J'aimais beaucoup le traditionnel qui clôturait l'album Handsome Molly, et que dire de l'avant-dernière, une composition de Jagger qui donnait le frisson: Angel in my heart. L'album contenait encore d'autres perles, plus stonienne la ballade Hang on to me tonight. Wandering spirit a son originalité dans son côté roots, juste une batterie trop sèche typée début des années 90. Je pourrais citer d'autres titres : Wired all night envoie la sauce. Je pourrais citer Don't tear me up, etc.
Mais, le plus fort, c'est que Keith Richards sort un album solo la même année. L'album solo de Keith aura moins de succès, mais la situation est différente. Keith Richards a déjà sorti deux albums solos, un studio et un live. Je fais abstraction ici de la dimension live de Keith que j'ai pu suivre aussi de près à l'époque avec bootlegs CD ou vidéos, mais le premier album Talk is cheap de 85 est d'une immense beauté. Et si Jagger a sorti un quatrième album solo que je n'ai pas encore acheté, Keith se surpassera encore avec un album de reggae.
Ici, Main Offender a un défaut de production typique du début des années 90, un isolement trop net des notes de batterie avec un son trop sec. Mais, l'album est exceptionnel et fut salué à sa sortie, sans doute dira-t-on parce qu'il fallait remplir des lignes et que l'effet Flashpoint dopait l'admiration, comme un temple du riff. Personnellement, je crois que c'est vrai, car les titres sont très beaux, malgré une petite raideur de production, et ce qui me conforte dans mon sentiment, c'est quand, au-delà du riff, je peux encore admirer cette ballade que je mets très très haut dans ce qu'il faudra conserver de la musique des années 90:
Hate it when you leave.
A part le matraquage batterie derrière, ce titre est un joyau des années 90.
Pour les titres accompagnés de grands riffs, la liste est belle, presque un album répertoire, une étude même pourrait-on dire:
999
Wicked as it seems
(deux premiers titres très forts, des joyaux, qui ouvrent l'album, mais ça continue)
Will but you won't
Runnin' too deep

Moins nettement dans le riff, d'autres bons titres d'esprit stonien sont encore là :
Eileen
(on songe un peu à Start me up)

Et que dire de Bodytalks?

Perles plus richardsiennes, une plus rock :
Yap Yap
Une plus slow qui ponctue l'album :
Demon

Quel malheur qu'il n'y eut jamais de suite aux albums solos de Keith Richards!

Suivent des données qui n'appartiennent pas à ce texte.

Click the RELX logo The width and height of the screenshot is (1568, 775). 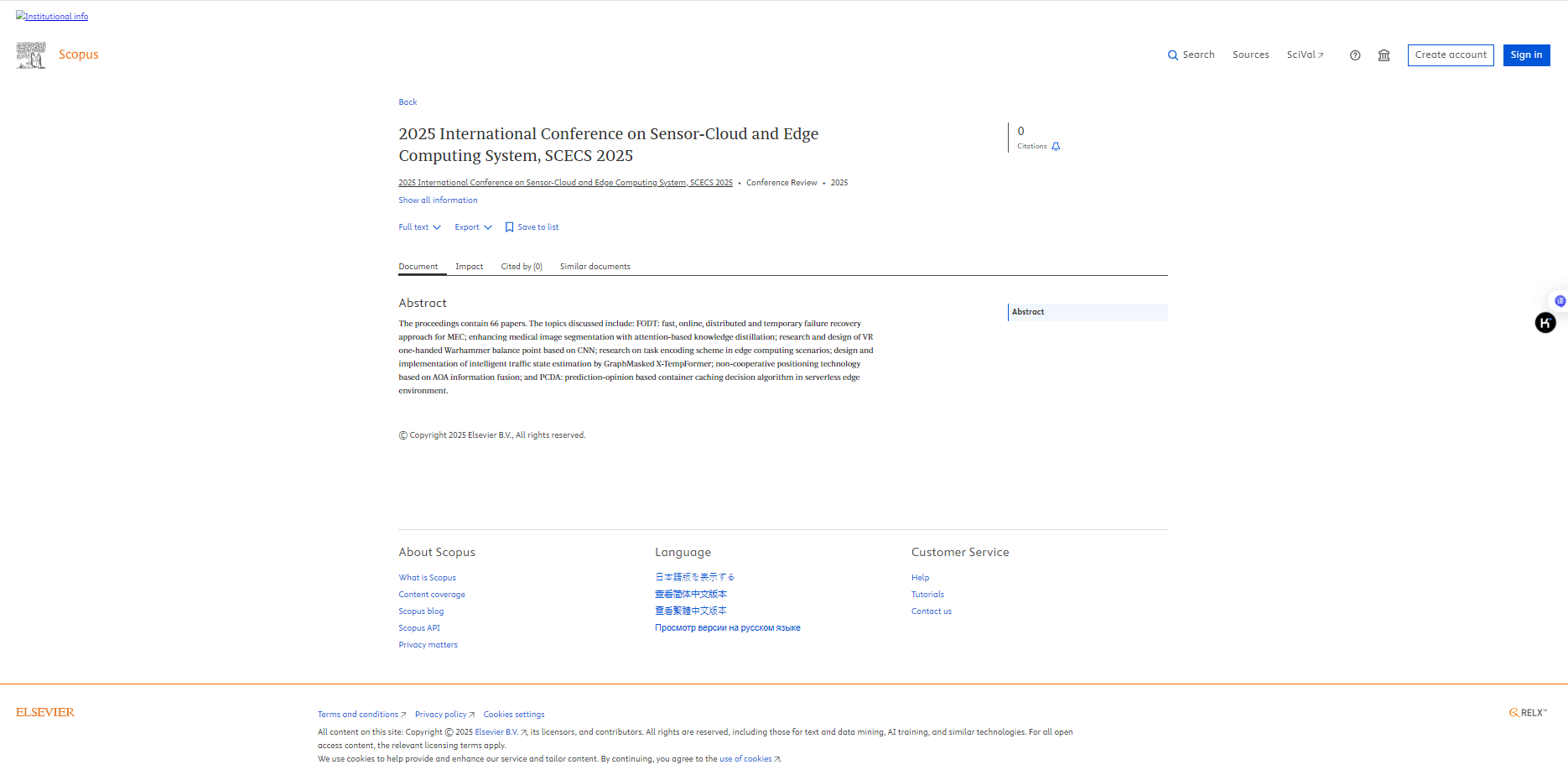1528,713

Quelques-unes des plus belles chansons des années 90 figurent ainsi sur les albums solos de Keith Richards et Mick Jagger que je viens de mentionner! Eh oui!

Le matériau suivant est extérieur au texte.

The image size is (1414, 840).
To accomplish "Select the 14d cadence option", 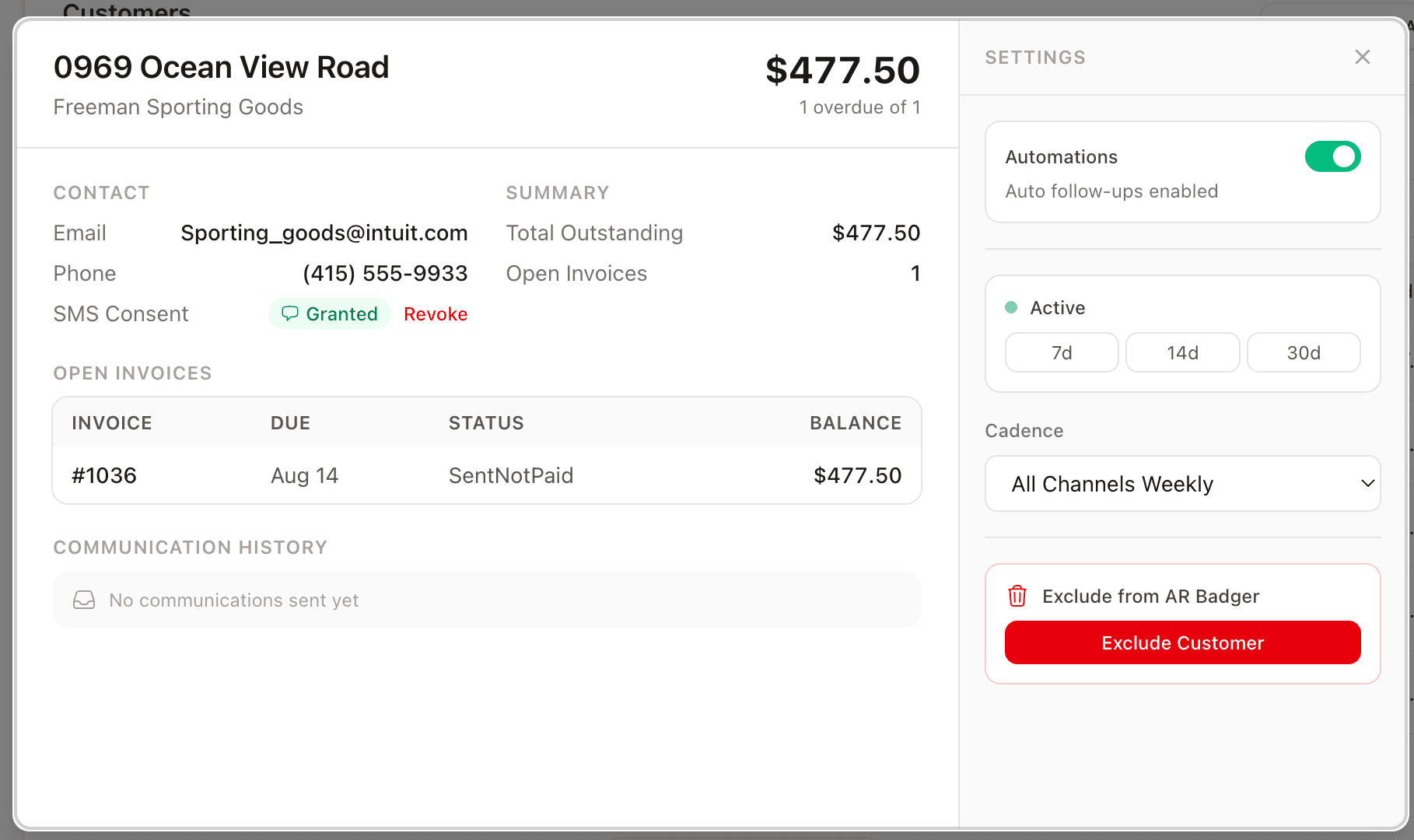I will click(x=1182, y=352).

L'album Voodoo Lounge est-il si mauvais? Certes, des titres comme Love is strong ou I go wild, pourtant ceux mis en avant pour promouvoir album et tournée souffrent inévitablement du rapprochement avec les grands titres passés, voire même avec des morceaux d'attitude rock plus récents. You got me rocking ou Sparks will fly, oui, bon? Pourtant, il y a des titres que j'aime bien sur Voodoo Lounge et, si on pourra dire que ce n'est pas un titre rock, le titre Out of tears est en soi très réussi. J'aime beaucoup Thru and thru, Blinded by rainbows, Brand new car, Mean disposition et quelques autres. En fait, je les inviterais à abandonner le rock lisse sur lequel ils essayaient de s'imposer pour persévérer dans les veines où ils étaient encore bons. I go wild, c'est très bon, mais c'est rengainant comme du rock de Beatles.
La tournée 94-95 fut sans doute la dernière bonne tournée des stones.
Il y eut les concerts dans les petites salles et suivit encore le très bon album Stripped.
L'histoire des Rolling stones s'arrête là, même s'il y a un bon concert américain occasionnel comme en témoignent des extraits du Live Licks.